フィリピンにおける太陽光発電設備への需要急増により、国内業界の供給体制が追いつかない事態となっている。中国からの供給不足に加え、米国とイスラエルによるイランへの攻撃を受けてホルムズ海峡が封鎖されたことで燃料価格が高騰するとの懸念が広がり、設置業者は受注を断るか、待ち時間を延長せざるを得なくなっている。業界によると、エネルギー安全保障を求めて太陽光発電を導入しようとする顧客が急増しているという。

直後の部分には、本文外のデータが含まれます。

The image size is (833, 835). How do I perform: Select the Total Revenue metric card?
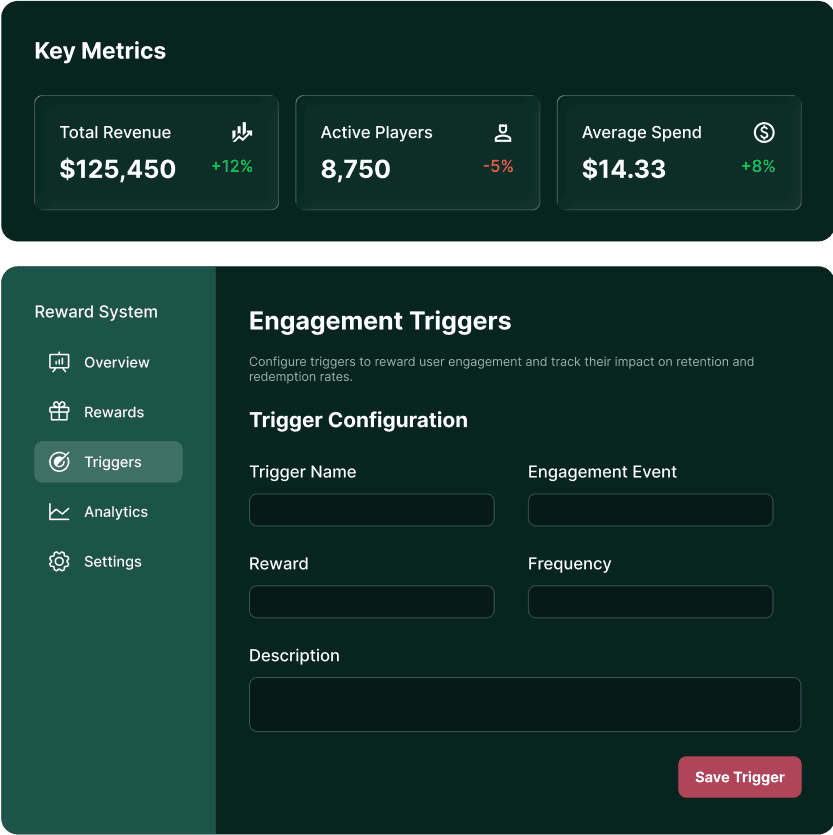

中国製の部品に依存する国内の太陽光発電業界は、突然の需要急増への対応に苦慮している。EcoSolutions PHの社長リッチモンド・レイズ氏はRapplerのインタビューに対し、「『今すぐ設置したい』という要望ばかりで、断らざるを得ないケースも出ています」と語った。

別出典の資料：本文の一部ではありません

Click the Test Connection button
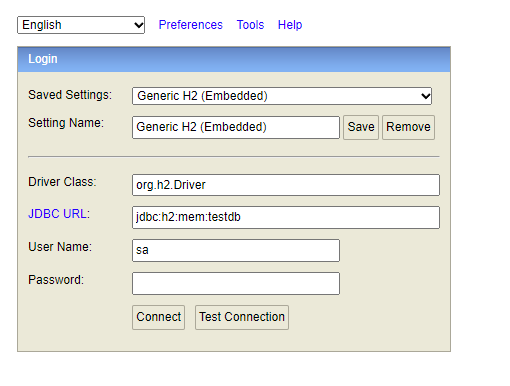510x386 pixels. coord(242,317)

太陽光パネルの価格は最大30%急騰し、アルミ架台の価格は3倍に跳ね上がったほか、かつて8万5000ペソだった高性能バッテリーは10万ペソを超える価格となっている。レイズ氏によれば、技術革新のスピードが速いため、在庫を抱えることを避けているという。以前はコストの高さを理由に見送っていた顧客たちが、現在では在庫状況を問い合わせるために再び戻ってきている。

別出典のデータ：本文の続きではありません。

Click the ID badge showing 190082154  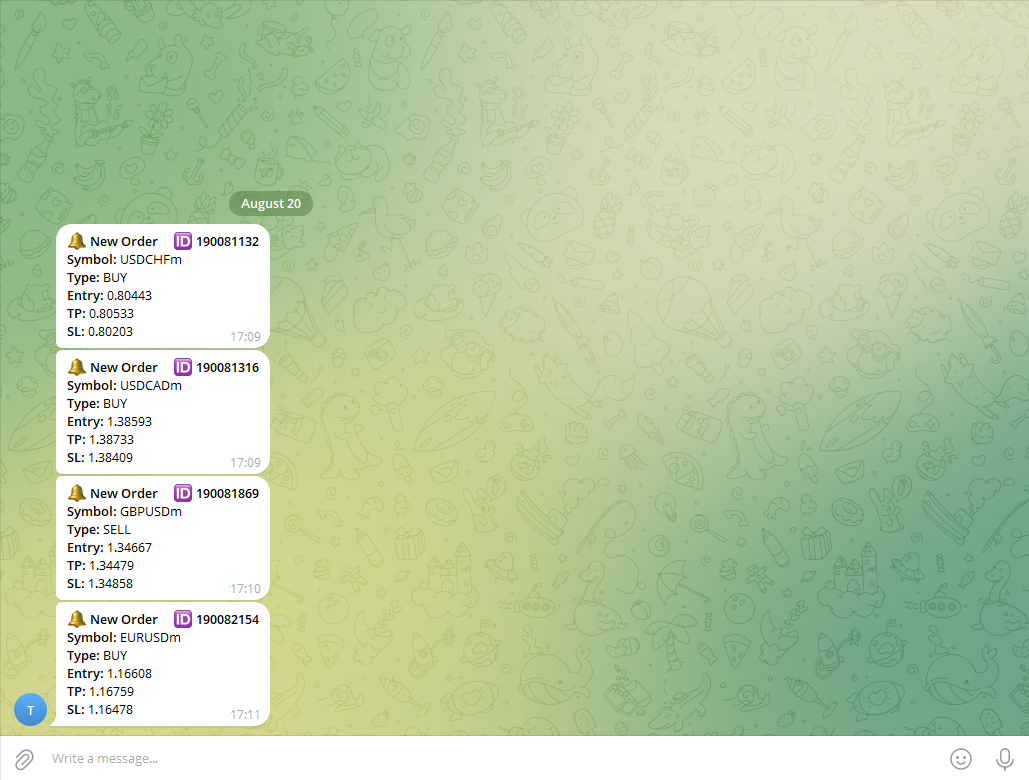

この状況の引き金となったのは、紛争の影響である。米国とイスラエルによるイランへの攻撃でホルムズ海峡が閉鎖され、燃料価格が高騰したことで、停電や電気料金の値上げに対する懸念が高まった。4月10日、Center for Energy, Ecology, and Developmentは、Meralco(マニラ電力)管内で1キロワット時あたり5ペソの値上げの可能性があると警告した一方、シャロン・ガリン・エネルギー長官は、1キロワット時あたり30〜40センタボ程度のわずかな上昇にとどまると予測している。
Clean Energy Advocatesのリト・ビジャール氏によると、ビサヤ地方やミンダナオ島ではマニラからの輸送に時間がかかるため、セブへの配送だけでも2週間待ちの状態だという。Helios社では、月間3〜5件だった設置件数が週7件へと増加した。New Energy Nexus Philippinesのブレンダ・バレリオ氏は、熟練した作業員が不足していると指摘する。同団体が支援するNew Energy Academyでは、2025年までに636人の卒業生を輩出している。